Rewrite everything in the chimpanzee screams report from "The study found" down to "third party relations.", swapping "screams" for "calls".

• **Text segment**:
---------------

Chimpanzees under attack exaggerate their screams to get help from higher ranking group members, researchers from Fife have discovered.
The study found primates produce high-pitched and prolonged screams when they were the victims of severe aggression such as beating.
Their cries were exaggerated if there was another higher-ranking chimp in the area who could challenge the aggressor.
St Andrews University experts spent nine months in Budongo Forest, Uganda.
They recorded the apes' screams during attacks by chimps and carried out a computerised analysis of the acoustics.
Dr Katie Slocombe from the university's School of Psychology, who led the study, said: "We conclude victims use screams flexibly to recruit help from others and have a complex understanding of third party relations.
"They know exactly who can challenge who, and this knowledge of social relationships influences their vocal production.
"If no-one is there to help them then the screams are normal but if someone is about then they make it sound even worse than it is.
"This shows there is more flexibility in their vocal communication than previously thought."
Dr Slocombe said they were still researching the underlying reasons for the exaggerated screams.
"It could be that they are wanting to falsely deceive the higher ranking chimpanzee into thinking it is really bad," she said.
Dr Slocombe said that while direct parallels could not be drawn between the actions of the chimps and human behaviour, they displayed similar characteristics.
She said children often did not cry when they hurt themselves while on their own, but started crying if someone else was there.
The research was funded by the Biotechnology and Biological Sciences Research Council.
It is part of a wider study into the behaviour of chimpanzees.
The findings are published in the Proceedings of the National Academy of Sciences.

---------------

• **Source data**:
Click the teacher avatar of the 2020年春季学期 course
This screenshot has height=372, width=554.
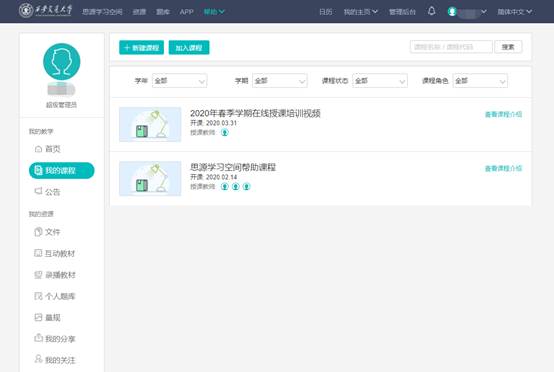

---------------

• **Written reply**:
The study found primates produce high-pitched and prolonged calls when they were the victims of severe aggression such as beating.
Their cries were exaggerated if there was another higher-ranking chimp in the area who could challenge the aggressor.
St Andrews University experts spent nine months in Budongo Forest, Uganda.
They recorded the apes' calls during attacks by chimps and carried out a computerised analysis of the acoustics.
Dr Katie Slocombe from the university's School of Psychology, who led the study, said: "We conclude victims use calls flexibly to recruit help from others and have a complex understanding of third party relations.